Part of a data file:
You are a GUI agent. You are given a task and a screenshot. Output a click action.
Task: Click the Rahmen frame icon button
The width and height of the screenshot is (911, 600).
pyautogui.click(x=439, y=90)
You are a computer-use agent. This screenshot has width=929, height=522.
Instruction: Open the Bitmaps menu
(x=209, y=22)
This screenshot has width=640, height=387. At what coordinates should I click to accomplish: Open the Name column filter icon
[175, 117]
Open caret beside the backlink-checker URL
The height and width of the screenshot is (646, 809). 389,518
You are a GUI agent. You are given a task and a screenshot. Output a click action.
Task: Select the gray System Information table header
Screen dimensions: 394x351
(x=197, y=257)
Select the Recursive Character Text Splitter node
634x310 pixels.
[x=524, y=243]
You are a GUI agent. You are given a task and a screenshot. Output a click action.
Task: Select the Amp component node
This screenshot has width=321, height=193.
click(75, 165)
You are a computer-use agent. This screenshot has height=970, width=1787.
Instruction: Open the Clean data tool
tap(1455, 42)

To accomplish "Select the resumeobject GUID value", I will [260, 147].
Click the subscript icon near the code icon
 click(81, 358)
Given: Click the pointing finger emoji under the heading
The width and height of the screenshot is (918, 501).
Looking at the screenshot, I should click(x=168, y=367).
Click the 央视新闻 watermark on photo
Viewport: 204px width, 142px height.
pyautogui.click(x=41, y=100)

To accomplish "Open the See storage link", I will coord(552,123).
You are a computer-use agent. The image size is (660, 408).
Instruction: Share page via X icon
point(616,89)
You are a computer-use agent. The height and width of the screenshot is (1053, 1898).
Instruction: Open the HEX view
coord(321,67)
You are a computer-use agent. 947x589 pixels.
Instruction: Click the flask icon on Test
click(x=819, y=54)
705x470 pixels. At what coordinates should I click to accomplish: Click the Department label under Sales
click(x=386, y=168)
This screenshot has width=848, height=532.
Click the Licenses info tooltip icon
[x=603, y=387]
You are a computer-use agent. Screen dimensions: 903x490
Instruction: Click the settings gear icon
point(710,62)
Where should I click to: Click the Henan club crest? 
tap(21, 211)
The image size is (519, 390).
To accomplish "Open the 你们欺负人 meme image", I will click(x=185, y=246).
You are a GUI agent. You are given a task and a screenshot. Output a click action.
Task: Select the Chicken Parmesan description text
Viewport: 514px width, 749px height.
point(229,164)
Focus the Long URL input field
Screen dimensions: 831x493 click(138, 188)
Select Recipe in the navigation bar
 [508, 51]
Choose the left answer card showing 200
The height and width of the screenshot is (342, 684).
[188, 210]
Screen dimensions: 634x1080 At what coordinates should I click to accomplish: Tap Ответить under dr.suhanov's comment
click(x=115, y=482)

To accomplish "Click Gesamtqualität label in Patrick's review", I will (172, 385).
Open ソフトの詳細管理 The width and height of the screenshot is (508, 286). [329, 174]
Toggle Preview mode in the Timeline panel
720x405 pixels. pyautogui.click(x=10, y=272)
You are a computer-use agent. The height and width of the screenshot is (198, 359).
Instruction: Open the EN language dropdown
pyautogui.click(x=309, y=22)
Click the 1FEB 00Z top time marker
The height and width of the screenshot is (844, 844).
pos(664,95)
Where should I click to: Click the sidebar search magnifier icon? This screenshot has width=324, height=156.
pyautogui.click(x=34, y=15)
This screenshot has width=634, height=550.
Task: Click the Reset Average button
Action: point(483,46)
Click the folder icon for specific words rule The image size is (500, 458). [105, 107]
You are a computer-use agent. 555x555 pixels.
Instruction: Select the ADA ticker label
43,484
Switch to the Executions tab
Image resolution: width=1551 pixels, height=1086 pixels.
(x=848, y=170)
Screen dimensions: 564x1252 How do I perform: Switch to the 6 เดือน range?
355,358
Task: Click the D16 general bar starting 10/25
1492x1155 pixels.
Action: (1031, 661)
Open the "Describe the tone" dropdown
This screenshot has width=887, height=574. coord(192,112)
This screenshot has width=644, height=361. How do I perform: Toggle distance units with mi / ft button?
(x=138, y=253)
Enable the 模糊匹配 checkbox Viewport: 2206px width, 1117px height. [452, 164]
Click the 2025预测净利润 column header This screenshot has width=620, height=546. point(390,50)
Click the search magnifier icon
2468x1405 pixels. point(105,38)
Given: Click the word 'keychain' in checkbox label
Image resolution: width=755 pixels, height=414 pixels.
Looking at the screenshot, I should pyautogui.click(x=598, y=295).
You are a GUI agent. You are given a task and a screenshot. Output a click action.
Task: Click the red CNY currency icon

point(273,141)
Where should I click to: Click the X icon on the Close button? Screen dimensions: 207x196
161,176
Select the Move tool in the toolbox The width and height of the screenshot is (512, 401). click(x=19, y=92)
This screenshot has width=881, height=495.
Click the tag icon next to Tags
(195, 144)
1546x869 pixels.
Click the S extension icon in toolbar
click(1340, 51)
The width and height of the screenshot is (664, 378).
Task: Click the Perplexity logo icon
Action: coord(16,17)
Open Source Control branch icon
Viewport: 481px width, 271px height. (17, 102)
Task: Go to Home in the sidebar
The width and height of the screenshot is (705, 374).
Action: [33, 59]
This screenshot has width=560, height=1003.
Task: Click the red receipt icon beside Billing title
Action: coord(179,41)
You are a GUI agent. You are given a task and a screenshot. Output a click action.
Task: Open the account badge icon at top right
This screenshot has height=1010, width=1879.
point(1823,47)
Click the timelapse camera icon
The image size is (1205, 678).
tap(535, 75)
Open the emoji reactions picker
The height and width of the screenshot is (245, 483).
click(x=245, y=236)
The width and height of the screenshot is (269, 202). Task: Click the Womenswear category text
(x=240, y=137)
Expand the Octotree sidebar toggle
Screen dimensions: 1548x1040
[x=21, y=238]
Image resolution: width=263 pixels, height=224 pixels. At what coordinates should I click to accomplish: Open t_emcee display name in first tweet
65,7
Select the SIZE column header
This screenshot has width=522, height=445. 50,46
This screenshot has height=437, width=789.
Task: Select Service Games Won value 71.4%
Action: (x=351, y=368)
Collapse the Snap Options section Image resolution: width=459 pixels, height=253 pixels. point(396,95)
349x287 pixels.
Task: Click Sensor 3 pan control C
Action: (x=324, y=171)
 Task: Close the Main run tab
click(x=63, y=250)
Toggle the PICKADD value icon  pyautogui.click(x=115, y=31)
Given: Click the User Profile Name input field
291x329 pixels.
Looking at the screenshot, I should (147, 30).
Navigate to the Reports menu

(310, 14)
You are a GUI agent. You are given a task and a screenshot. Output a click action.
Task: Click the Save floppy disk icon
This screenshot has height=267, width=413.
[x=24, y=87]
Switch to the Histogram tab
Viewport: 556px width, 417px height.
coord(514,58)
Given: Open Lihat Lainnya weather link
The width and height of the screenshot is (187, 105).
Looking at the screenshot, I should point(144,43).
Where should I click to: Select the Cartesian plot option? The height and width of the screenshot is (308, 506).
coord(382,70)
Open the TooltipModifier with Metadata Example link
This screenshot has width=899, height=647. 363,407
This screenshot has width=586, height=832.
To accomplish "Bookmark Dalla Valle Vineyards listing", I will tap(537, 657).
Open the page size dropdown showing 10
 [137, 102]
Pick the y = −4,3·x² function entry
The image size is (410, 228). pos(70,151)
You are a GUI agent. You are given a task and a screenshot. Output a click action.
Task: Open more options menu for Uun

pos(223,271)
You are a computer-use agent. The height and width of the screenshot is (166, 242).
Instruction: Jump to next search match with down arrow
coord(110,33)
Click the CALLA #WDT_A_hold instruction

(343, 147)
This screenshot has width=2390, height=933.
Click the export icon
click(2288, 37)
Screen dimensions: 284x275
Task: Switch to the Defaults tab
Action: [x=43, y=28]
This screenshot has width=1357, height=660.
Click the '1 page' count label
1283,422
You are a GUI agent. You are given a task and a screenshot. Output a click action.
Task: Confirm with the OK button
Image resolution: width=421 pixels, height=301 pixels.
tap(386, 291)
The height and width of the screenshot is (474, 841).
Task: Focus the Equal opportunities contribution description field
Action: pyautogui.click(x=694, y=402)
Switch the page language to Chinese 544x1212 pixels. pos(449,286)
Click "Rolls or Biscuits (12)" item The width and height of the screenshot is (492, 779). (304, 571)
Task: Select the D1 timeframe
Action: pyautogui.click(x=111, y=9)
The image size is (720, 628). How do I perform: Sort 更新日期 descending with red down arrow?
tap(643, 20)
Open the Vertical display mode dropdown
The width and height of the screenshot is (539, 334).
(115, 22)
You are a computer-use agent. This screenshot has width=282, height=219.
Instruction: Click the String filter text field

- YOUR OBJECTIVE: Find each line in the rows above that contains the string "beside" and copy it out. Count a match only when its capitalization is the same.

- RESPONSE BELOW:
Open caret beside the backlink-checker URL
Task: Click the red receipt icon beside Billing title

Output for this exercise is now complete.